Documento de origem:

Talvez um dos pontos mais relevantes da nova Lei das Estatais seja o conceito de Gestão de Riscos. Ainda que este seja um tema muito recente e ainda pouco tratado na Doutrina, a definição de algumas estruturas internas das empresas, para dar vazão à essa gestão integrada de risco, é fundamental.
Já tratamos anteriormente que inúmeros e multidisciplinares são os riscos da Administração, de natureza contábil, financeira, jurídica, social dentre tantos outros. É em razão disso, que não se pode pretender uma gestão de risco, sem antes, planificar e detectar quais os riscos que se pretende dirimir.
Ultrapassada essa primeira “barreira”, terá o gestor que estruturar sua mitigação de riscos com esteio em modelos não burocratizantes de controle, é dizer, procedimentos que privilegiem a finalidade do controle ao formalismo, sob pena de se estabelecer um controle formal de riscos que, ao revés de mitiga-lo, o agrave drasticamente em razão de uma atuação inoportuna e ineficiente.
Para isso, fundamental o estabelecimento de uma matriz de risco acertada, diretiva e que conceda informação suficiente a dar resposta ao risco encontrado, fundamentada em normas internacionais de gestão de riscos como ISO 31000, COSO, Sarbanes-Oxley dentre outras.
Dito isto, fica evidente que não há nenhuma aproximação desse modelo de gestão com procedimentos de “mitigação de risco” burocrático-formais, como é o caso dos check-lists, por exemplo; ao contrário, uma matriz de risco eficiente predispõe e orienta suas ações sempre em razão das metas a serem alcançadas e delas não se distancia.
Elaborar uma eficiente matriz de risco exige conhecimento técnico multidisciplinar e treinamento específico, pois o tema é bastante complexo e, um pequeno deslize na formação da análise de risco e elaboração da matriz pode ensejar enorme perda à Administração e ao Interesse Público.
Mas não é neste ponto que reside a maior preocupação deste breve artigo, mas sim, na estrutura a ser criada para dar vazão ao risco existente.
A maior dificuldade das Estatais, qualquer que seja sua magnitude, é alocar internamente os recursos – principalmente humanos – para formatação desta importante e nova estrutura nas empresas públicas e sociedades de economia mista.

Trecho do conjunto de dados
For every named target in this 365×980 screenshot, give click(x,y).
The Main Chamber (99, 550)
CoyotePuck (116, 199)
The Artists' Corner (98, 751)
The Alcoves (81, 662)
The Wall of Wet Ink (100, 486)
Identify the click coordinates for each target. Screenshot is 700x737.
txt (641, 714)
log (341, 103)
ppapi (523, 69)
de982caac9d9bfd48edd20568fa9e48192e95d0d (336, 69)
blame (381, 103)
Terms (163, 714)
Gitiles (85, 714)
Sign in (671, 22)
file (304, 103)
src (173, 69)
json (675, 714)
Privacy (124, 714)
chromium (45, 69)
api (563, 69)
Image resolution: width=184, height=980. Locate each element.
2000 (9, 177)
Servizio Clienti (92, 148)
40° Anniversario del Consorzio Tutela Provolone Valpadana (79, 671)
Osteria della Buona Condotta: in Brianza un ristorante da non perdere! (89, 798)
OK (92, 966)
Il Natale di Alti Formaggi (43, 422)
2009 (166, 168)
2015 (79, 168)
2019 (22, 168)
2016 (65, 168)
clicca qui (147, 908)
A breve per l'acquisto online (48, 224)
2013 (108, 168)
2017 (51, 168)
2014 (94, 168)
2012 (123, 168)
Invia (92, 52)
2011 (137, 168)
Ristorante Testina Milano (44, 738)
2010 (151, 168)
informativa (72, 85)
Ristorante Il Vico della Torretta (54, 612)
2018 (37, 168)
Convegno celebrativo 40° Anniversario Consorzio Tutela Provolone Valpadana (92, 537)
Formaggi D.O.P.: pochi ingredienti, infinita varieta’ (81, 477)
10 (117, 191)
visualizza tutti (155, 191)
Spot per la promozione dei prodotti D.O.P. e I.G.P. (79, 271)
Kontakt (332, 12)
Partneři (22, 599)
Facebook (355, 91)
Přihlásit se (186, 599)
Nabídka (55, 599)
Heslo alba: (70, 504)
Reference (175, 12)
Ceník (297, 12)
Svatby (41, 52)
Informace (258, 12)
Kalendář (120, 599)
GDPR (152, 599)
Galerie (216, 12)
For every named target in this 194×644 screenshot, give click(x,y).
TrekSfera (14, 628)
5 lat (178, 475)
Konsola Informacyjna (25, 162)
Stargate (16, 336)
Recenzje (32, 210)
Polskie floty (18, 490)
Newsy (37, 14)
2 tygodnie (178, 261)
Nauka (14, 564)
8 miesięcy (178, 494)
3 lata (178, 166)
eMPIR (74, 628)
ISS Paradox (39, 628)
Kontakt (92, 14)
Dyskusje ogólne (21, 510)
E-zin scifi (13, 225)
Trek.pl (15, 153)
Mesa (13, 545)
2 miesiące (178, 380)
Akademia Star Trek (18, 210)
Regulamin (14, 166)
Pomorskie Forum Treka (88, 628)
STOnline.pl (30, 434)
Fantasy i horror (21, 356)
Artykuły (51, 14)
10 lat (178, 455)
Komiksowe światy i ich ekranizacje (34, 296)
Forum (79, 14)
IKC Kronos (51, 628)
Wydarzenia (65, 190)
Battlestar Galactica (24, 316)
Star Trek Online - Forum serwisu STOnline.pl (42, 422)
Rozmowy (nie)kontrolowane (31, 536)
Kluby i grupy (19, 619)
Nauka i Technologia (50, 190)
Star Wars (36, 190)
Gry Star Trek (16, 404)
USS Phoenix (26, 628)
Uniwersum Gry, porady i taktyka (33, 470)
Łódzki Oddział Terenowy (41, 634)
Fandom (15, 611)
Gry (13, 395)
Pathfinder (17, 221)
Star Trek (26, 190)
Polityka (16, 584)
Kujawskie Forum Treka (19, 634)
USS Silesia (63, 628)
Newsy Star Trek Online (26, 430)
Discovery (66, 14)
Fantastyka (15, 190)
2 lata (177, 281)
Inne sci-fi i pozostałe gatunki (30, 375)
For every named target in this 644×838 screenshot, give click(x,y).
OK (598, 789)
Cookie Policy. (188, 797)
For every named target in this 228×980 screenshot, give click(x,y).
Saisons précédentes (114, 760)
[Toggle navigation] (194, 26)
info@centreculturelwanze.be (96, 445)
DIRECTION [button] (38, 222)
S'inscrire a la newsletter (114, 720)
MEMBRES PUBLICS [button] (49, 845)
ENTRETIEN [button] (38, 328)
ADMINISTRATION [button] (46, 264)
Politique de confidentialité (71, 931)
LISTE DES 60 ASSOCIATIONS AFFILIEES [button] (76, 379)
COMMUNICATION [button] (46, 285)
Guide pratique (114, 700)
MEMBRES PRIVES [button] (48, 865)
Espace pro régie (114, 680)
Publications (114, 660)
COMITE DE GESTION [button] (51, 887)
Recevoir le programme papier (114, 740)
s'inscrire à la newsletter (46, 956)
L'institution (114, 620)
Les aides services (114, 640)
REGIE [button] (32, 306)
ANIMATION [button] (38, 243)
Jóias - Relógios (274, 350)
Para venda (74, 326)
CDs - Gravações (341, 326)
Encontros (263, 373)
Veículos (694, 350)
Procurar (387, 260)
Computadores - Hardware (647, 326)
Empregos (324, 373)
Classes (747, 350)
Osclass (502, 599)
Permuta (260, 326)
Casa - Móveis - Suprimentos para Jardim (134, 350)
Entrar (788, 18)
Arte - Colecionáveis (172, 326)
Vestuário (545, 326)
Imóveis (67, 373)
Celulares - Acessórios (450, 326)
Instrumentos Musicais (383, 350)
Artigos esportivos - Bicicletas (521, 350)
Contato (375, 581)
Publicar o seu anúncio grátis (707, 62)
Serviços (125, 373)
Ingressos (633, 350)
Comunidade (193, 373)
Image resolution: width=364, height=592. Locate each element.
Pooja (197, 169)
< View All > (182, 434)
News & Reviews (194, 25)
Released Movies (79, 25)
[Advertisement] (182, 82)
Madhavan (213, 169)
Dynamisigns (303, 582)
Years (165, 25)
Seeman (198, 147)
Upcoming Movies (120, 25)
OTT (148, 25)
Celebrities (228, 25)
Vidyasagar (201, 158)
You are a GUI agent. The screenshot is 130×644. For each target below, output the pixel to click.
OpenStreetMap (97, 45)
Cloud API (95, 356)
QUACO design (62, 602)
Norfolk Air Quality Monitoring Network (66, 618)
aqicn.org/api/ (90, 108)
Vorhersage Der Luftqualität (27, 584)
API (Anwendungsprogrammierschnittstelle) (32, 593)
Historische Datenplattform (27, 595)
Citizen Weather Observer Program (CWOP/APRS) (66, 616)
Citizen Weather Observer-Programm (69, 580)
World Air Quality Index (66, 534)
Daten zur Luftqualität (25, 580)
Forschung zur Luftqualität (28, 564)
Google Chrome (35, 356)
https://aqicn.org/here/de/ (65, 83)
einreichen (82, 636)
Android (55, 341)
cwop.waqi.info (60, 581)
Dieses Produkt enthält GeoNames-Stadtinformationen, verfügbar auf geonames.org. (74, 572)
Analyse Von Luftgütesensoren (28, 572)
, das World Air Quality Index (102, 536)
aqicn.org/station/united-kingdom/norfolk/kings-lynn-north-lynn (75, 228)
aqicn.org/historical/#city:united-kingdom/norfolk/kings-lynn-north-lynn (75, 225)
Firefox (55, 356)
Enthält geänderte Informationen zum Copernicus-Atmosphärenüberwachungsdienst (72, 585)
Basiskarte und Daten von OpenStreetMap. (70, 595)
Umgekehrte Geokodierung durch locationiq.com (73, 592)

Requisitos do exercício: Dê sequência ao artigo sobre gestão de riscos na Lei das Estatais, começando logo após a última frase apresentada. Os registros provêm de uma fonte distinta da do artigo.

Resposta esperada:
Não há, na Lei 13.303/16, nenhum dispositivo que permita esclarecer este ponto. O que há, é bem verdade, é a determinação de criação desta relevante estrutura, mas nada referente à sua relação dialógica com as demais estruturas.
Veja que o artigo 9o da Lei 13.303/16, orienta que:
A empresa pública e a sociedade de economia mista adotarão regras de estruturas e práticas de gestão de riscos e controle interno que abranjam:
I – ação dos administradores e empregados, por meio da implementação cotidiana de práticas de controle interno;
II – área responsável pela verificação de cumprimento de obrigações e de gestão de riscos;
III – auditoria interna e Comitê de Auditoria Estatutário.”
E em seu parágrafo 2o, prevê que a “área responsável pela verificação de cumprimento de obrigações e de gestão de riscos deverá ser vinculada ao diretor-presidente e liderada por diretor estatutário, devendo o estatuto social prever as atribuições da área, bem como estabelecer mecanismos que assegurem atuação independente.
Ora, muito embora a previsão da criação desta estrutura, nada mais orientou a Lei das Estatais em respeito a sua implantação e funcionamento, relegando ao acaso e ao subjetivismo de cada estatal, a formatação desta relevantíssima área.
É aqui que o aporte me parece fundamental, relegar à sorte a estruturação da área de gestão de risco das estatais é – no mais das vezes – impedir a sua plena criação e mitigar a eficiência de suas atividades.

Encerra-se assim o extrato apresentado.